--- Data for review ---
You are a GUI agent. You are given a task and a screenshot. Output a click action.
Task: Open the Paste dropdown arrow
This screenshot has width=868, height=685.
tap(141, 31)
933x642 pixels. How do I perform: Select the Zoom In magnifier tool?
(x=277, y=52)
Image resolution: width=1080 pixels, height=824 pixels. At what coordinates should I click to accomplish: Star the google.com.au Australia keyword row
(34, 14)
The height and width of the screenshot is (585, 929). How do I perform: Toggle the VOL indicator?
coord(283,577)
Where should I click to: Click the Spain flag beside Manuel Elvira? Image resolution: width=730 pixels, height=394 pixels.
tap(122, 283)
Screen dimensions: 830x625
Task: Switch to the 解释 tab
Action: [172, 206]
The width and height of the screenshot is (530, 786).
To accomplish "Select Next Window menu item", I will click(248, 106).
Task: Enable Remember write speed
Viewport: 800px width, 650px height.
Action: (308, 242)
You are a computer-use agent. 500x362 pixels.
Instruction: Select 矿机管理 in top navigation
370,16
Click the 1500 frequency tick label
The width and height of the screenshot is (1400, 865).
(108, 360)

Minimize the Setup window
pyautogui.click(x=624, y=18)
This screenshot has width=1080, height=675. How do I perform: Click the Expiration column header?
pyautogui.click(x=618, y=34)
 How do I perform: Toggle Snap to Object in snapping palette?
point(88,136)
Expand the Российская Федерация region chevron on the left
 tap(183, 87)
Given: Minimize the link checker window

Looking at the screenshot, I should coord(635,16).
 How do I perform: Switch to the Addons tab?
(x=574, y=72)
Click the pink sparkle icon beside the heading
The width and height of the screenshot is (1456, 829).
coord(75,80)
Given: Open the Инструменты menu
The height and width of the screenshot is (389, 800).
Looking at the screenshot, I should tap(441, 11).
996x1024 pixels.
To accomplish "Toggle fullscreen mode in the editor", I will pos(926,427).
---
## Your assignment
Scan the entries for the string "Open" and report only how many lines contain it.

## Solution for this problem
2